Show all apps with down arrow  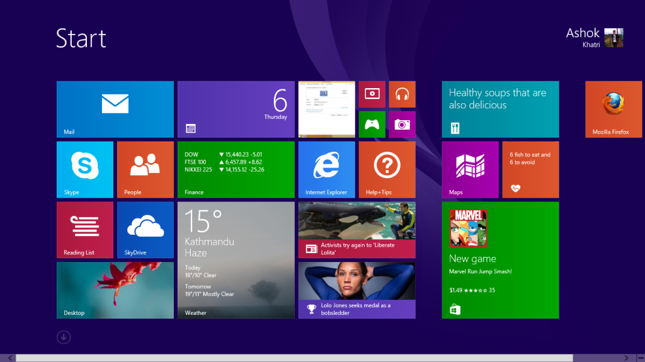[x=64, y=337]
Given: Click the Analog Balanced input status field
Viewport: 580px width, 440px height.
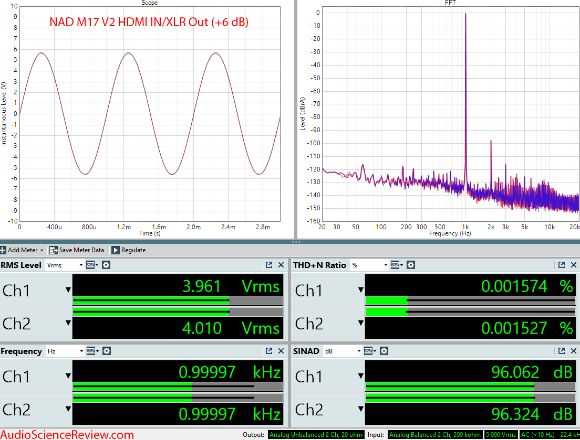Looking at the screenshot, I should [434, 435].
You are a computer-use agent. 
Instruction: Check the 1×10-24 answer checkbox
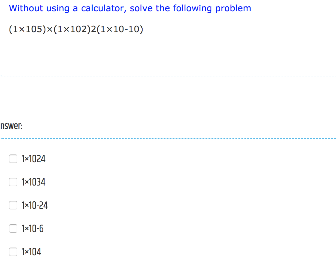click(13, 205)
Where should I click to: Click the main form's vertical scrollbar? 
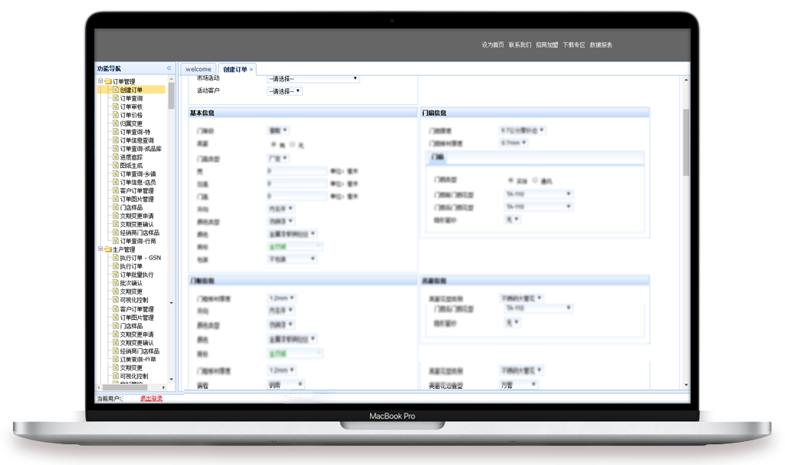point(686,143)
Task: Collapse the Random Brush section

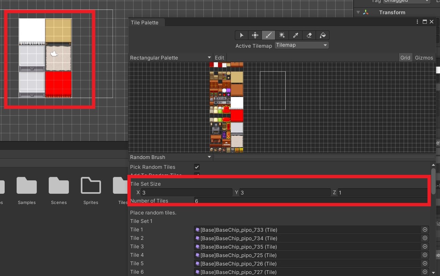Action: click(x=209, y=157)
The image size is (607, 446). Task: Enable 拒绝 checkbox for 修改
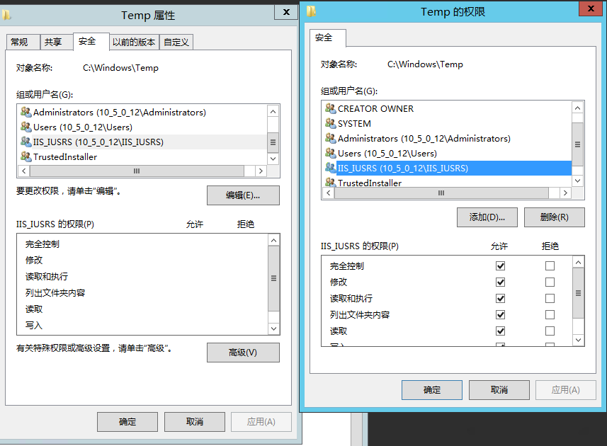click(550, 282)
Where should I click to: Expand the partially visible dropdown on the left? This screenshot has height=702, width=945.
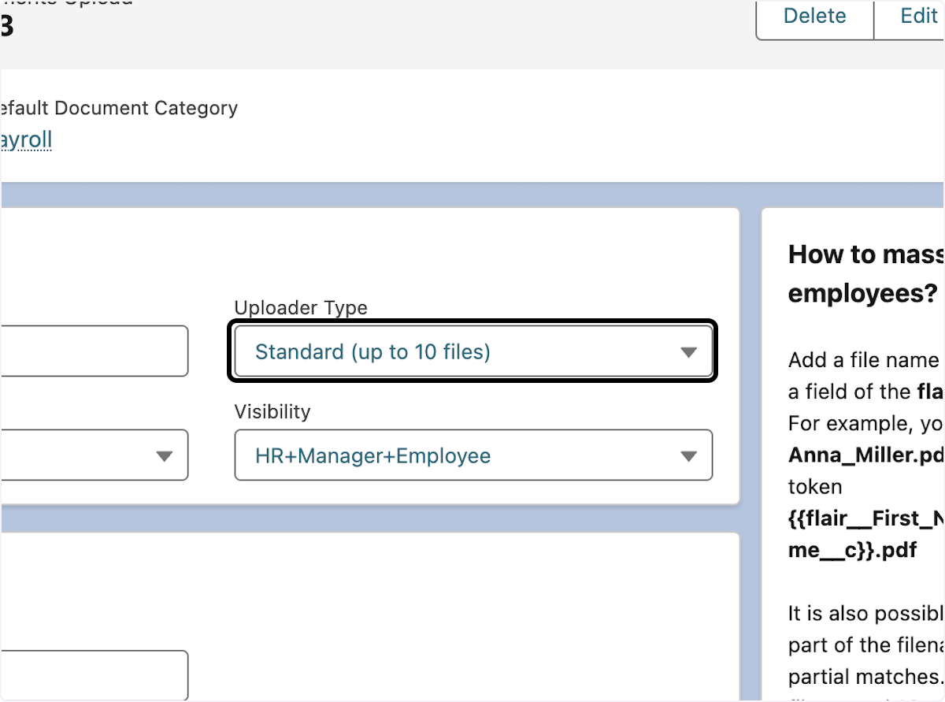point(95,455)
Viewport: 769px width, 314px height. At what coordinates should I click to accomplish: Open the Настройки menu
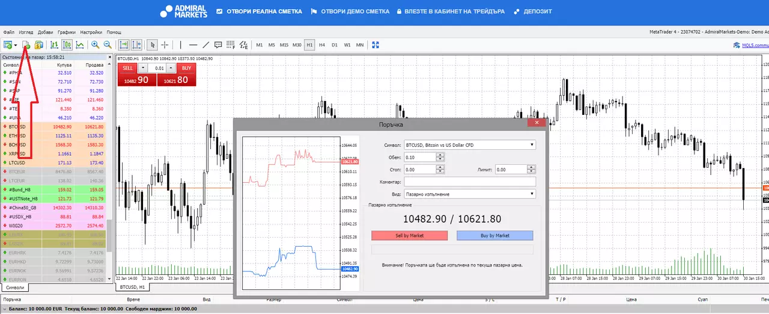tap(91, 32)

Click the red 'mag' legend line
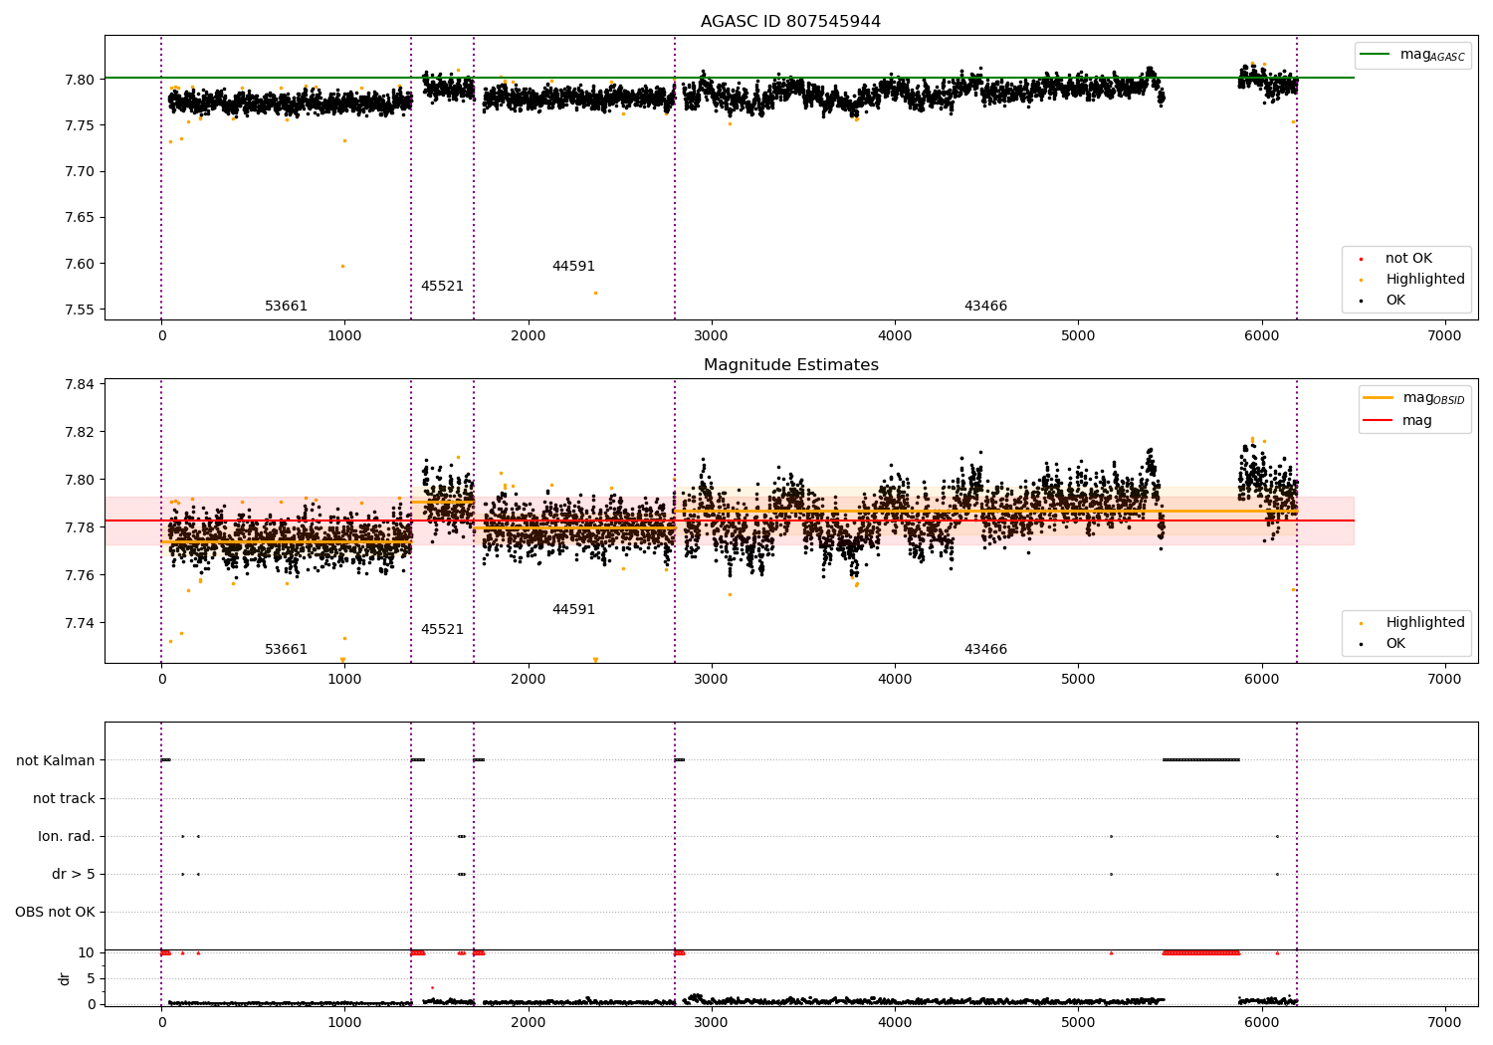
* * * * *
--- ACTIVITY ---
The result is an exact copy of the lines from the one holding "You are a computer-use agent." through the final line of the data above, both ends included, minus the pictures.

--- EXERCISE ANSWER ---
You are a computer-use agent. 
Instruction: Check the 1×10-24 answer checkbox
click(13, 205)
Where should I click to: Click the main form's vertical scrollbar? 
point(686,143)
Task: Collapse the Random Brush section

Action: click(x=209, y=157)
The image size is (607, 446). Task: Enable 拒绝 checkbox for 修改
click(550, 282)
Where should I click to: Expand the partially visible dropdown on the left? This screenshot has height=702, width=945.
point(95,455)
Viewport: 769px width, 314px height. At what coordinates should I click to accomplish: Open the Настройки menu
tap(91, 32)

Click the red 'mag' legend line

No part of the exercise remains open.